Meanwhile, Vijay Sarathi, Director, Trinity Partners, and President, NAR India, points out that in the past few years, owing to the bifurcation of the state, no new projects were announced. ´It is only in the past six to eight months that we are witnessing new launches and there is not much unsold inventory,´ he adds. ´For the 5-10 per cent unsold inventory present, most is under construction.´
In such a scenario, while Prem Kumar, Managing Director, Doyen Construction, believes that there would be a need to cut down on new projects, he reasons, ´While price reduction is elastic only to a certain extent, developers can make projects more exciting for buyers by adding unique facilities.´ Drawing a parallel with Bengaluru, he says statistics suggest that the absorption rate in relation to volumes is better in Hyderabad, and that´s a positive thing.

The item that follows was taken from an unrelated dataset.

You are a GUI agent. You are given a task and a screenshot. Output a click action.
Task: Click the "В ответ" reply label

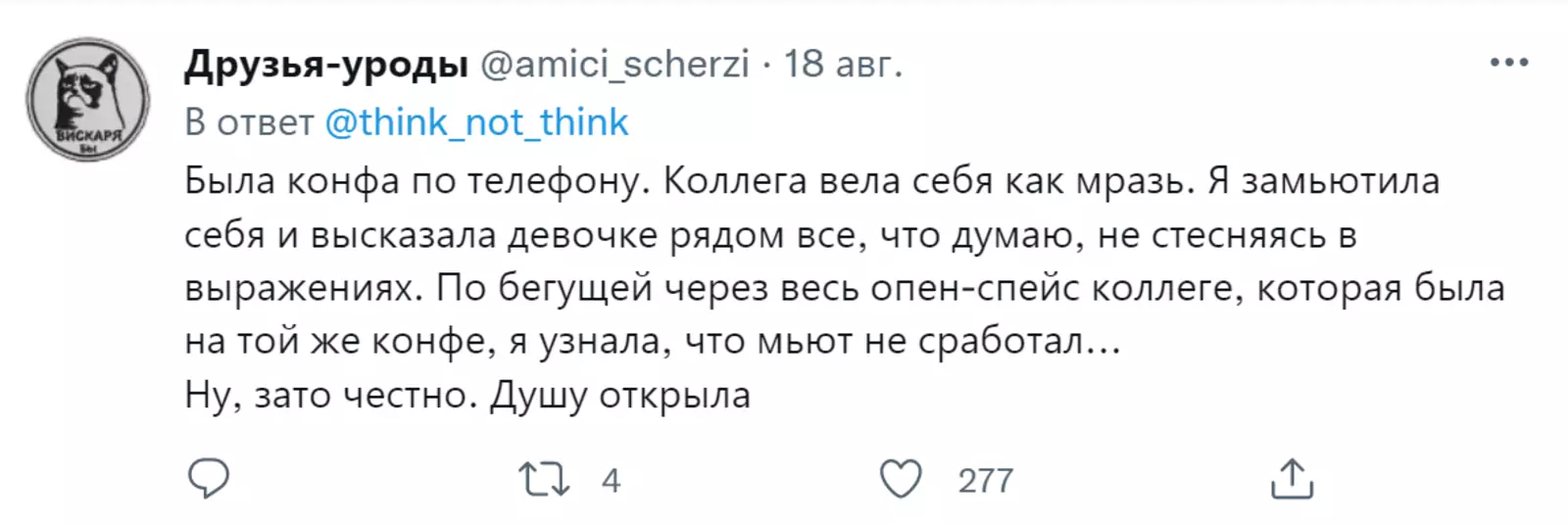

HL Bagra, Director-Admin & Projects, Araham Realty, also agrees that Kolkata has not witnessed much change in terms of unsold inventory. However, he says that while ready and complete projects are almost sold, sales in projects under construction are slow. He adds, ´The current unsold inventory in projects under construction in the residential and commercial segments would be around 50 per cent on an average in various locations.´
AT A GLIMPSE
Jaysinh Kapadia, Managing Director, Yashraj Homes, and President, The Association of Real Estate Agents-Mumbai, suggests that this is not a good time for launches. He says, ´At present, builders are doing project launches but the response is only about 20-25 per cent.´
Here, Chintan Sheth, Director, Sheth Corp, shares his perspective. ´An inventory is only called unsold if the project is finished or completed,´ he says. Currently, according to him, only 3.35 per cent of total unsold residential units across Mumbai, Thane and Navi Mumbai are ready for possession. Thus, developers should focus on selling existing inventories; once that´s done, they can target new launches in this festive season. He adds that the past six months have been good for the developers and the industry overall, with quite a few new project launches being announced.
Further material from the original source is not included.